Continued pressure on the Kerch Strait and maritime routes further isolate the peninsula.
Physical enforcement of “long-range sanctions”
The Sea of Azov campaign extends beyond immediate battlefield logistics.
Russia relies on a broad network of tankers, intermediaries, shell companies, reflagged vessels and opaque ownership structures to continue exporting oil while circumventing Western sanctions and price restrictions.
The ocean-going tankers associated with this so-called shadow fleet generally cannot navigate the shallow waters of the Sea of Azov.
Smaller tankers must first transport petroleum products from Russian inland and Azov ports to transfer points in the deeper Black Sea.
Ukraine is now attacking that first link.
If the smaller tankers cannot deliver their cargo, the shadow fleet has nothing to export.
The strategy functions as a form of physical sanctions enforcement. Western governments can blacklist vessels, companies and ports on paper. Ukrainian drones can make the transportation route itself unusable.
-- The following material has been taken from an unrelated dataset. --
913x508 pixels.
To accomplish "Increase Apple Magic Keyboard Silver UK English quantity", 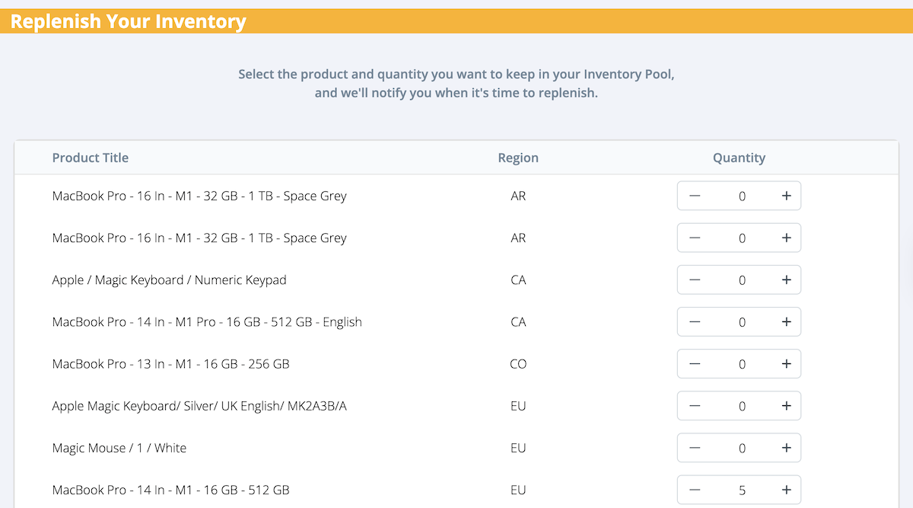I will [x=786, y=406].

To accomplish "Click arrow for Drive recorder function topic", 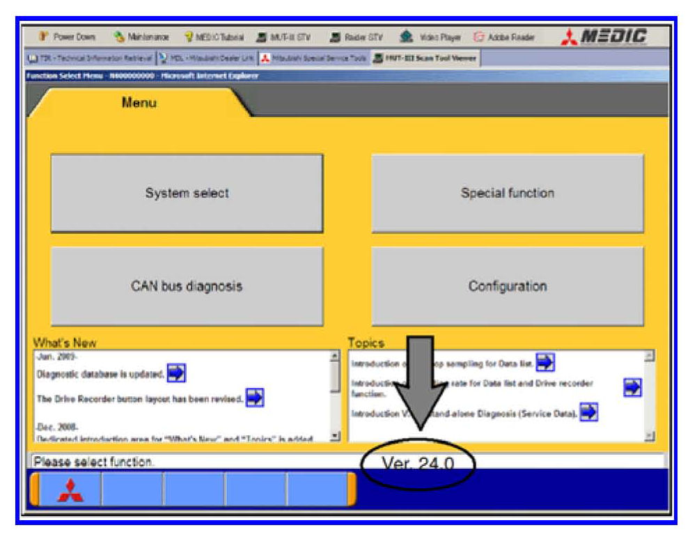I will pyautogui.click(x=632, y=388).
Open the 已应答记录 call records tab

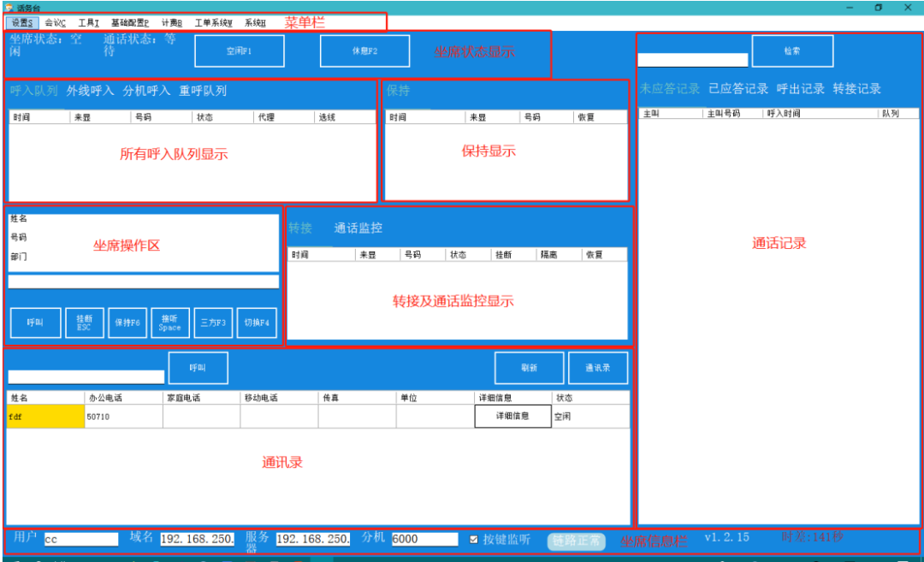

President Volodymyr Zelensky has previously described attacks against Russia’s oil and transport infrastructure as “long-range sanctions” – military pressure intended to reduce the revenues Moscow uses to finance its invasion.
Russia’s rear is disappearing
The Sea of Azov campaign reflects a broader transformation of the war.
Russia once treated its refineries, ports, waterways and military infrastructure behind the front as relatively secure.
Ukrainian strikes now reach oil depots, refineries, railways, ports and military facilities hundreds or even thousands of kilometers from the battlefield.
Moscow continues to boast of possessing some of the world’s most advanced air-defense systems. Yet Russian authorities increasingly report damaged tankers, burning fuel depots, disrupted ports and suspended transportation routes.
The contrast with Kremlin propaganda is stark.
A country that built its economy around oil revenues is facing fuel shortages and attacks on its petroleum infrastructure.
A state that portrayed itself as a maritime power is restricting navigation through waterways it claimed to control.
A Kremlin that insists sanctions have only strengthened Russia’s economy is now scrambling for new routes to preserve its oil revenues and sustain its military lifelines.